High School

A loudspeaker is found to set a violin string placed near it into oscillation at frequencies 966.0 Hz and 1449.0 Hz only. This loudspeaker is fed by an audio oscillator with a frequency range of 800 Hz to 1500 Hz. If the violin string is 31.0 cm long with a linear density of 0.718 g/m, calculate the tension in the string.

Answer :

Final answer:

The tension in a violin string that oscillates at 966.0 Hz, we can use the formula for the frequency of a standing wave on a string, rearranged to solve for tension. Assuming that 966.0 Hz is the fundamental frequency, we can calculate the tension by substituting the given values of string length and linear density into the formula.

Explanation:

To calculate the tension in a violin string that oscillates at given frequencies when exposed to sound from a loudspeaker, we can use the formula for the frequency of a standing wave on a string: f = (n/2L) * sqrt(T/μ), where f is the frequency, n is the harmonic number, L is the length of the string, T is the tension, and μ is the linear density (mass per length).
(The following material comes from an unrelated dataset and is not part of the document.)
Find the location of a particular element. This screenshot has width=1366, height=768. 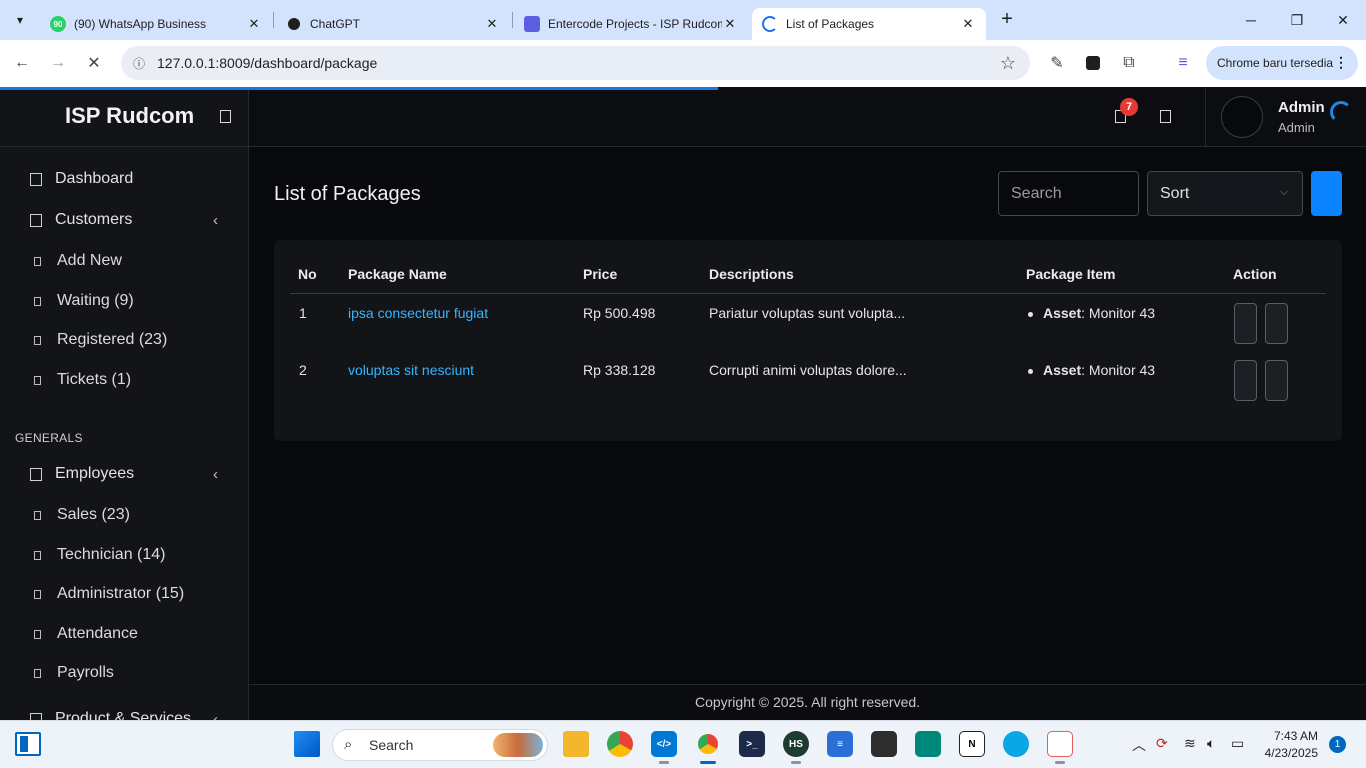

Since the frequencies mentioned are 966.0 Hz and 1449.0 Hz, these are likely to represent different harmonics of the string. The fundamental frequency is typically the lowest frequency at which the string oscillates, which would be when n=1. However, since we're not given which harmonics these frequencies correspond to, we will assume that 966.0 Hz is the fundamental frequency (n=1).



We can rearrange the formula to solve for T: T = (2Lf)^2 μ. Given that L is 31.0 cm (or 0.310 m) and μ is 0.718 g/m (or 0.000718 kg/m), we can substitute these values into the formula: T = (2 * 0.310 m * 966.0 Hz)^2 * 0.000718 kg/m. Computing this will yield the tension in the string in newtons.